El impacto es más evidente en varias zonas del norte del país, donde algunas de las plantas que deberían contribuir al suministro permanecen fuera de operación. Aguilar explicó que esta situación ha modificado el origen de los problemas registrados durante buena parte del año.

Hasta hace algunos meses, los apagones estaban relacionados principalmente con limitaciones en las redes de transmisión y distribución. Sin embargo, el escenario observado en septiembre apunta a dificultades adicionales en el parque de generación.
Entre los factores señalados por el especialista figuran los inconvenientes relacionados con las plantas de diésel contratadas bajo arrendamiento.
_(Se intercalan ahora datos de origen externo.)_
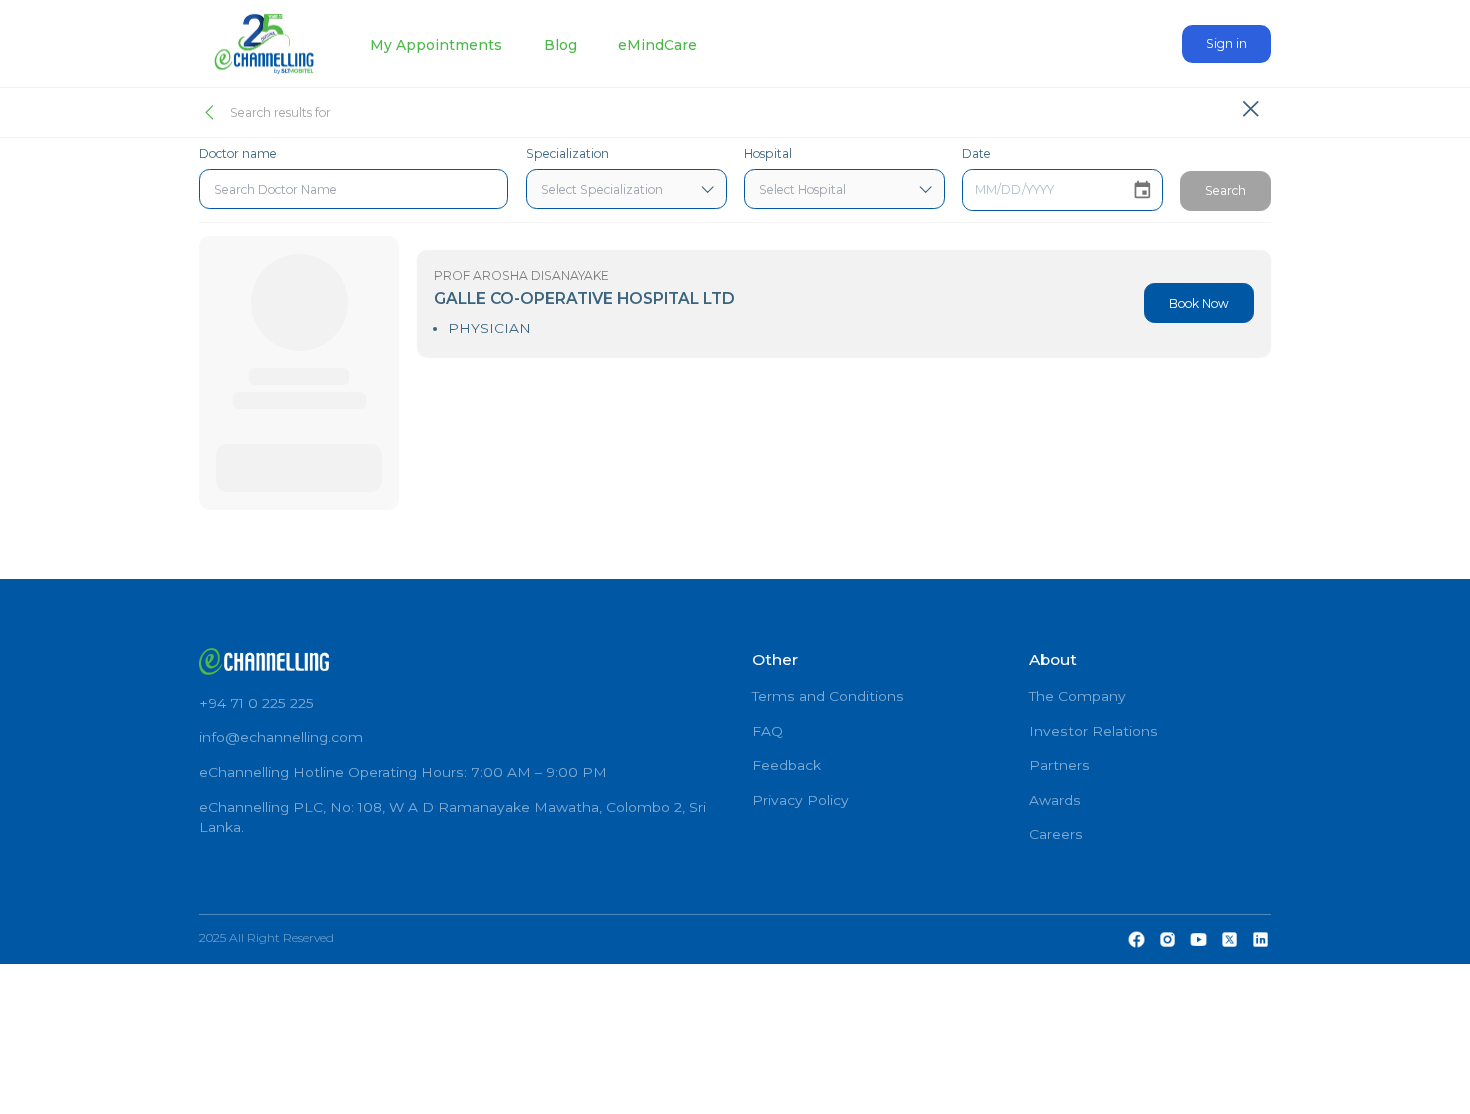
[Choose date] (1142, 190)
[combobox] (354, 189)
La limitada capacidad financiera de la Empresa Nacional de Energía Eléctrica (ENEE) también representa un obstáculo para garantizar el suministro necesario.
Para Aguilar, la solución requiere establecer mecanismos de contratación que permitan incorporar nueva capacidad de generación mediante procesos públicos, competitivos y transparentes. Esto permitiría responder al crecimiento de la demanda y reducir la vulnerabilidad del sistema ante la salida de determinadas plantas.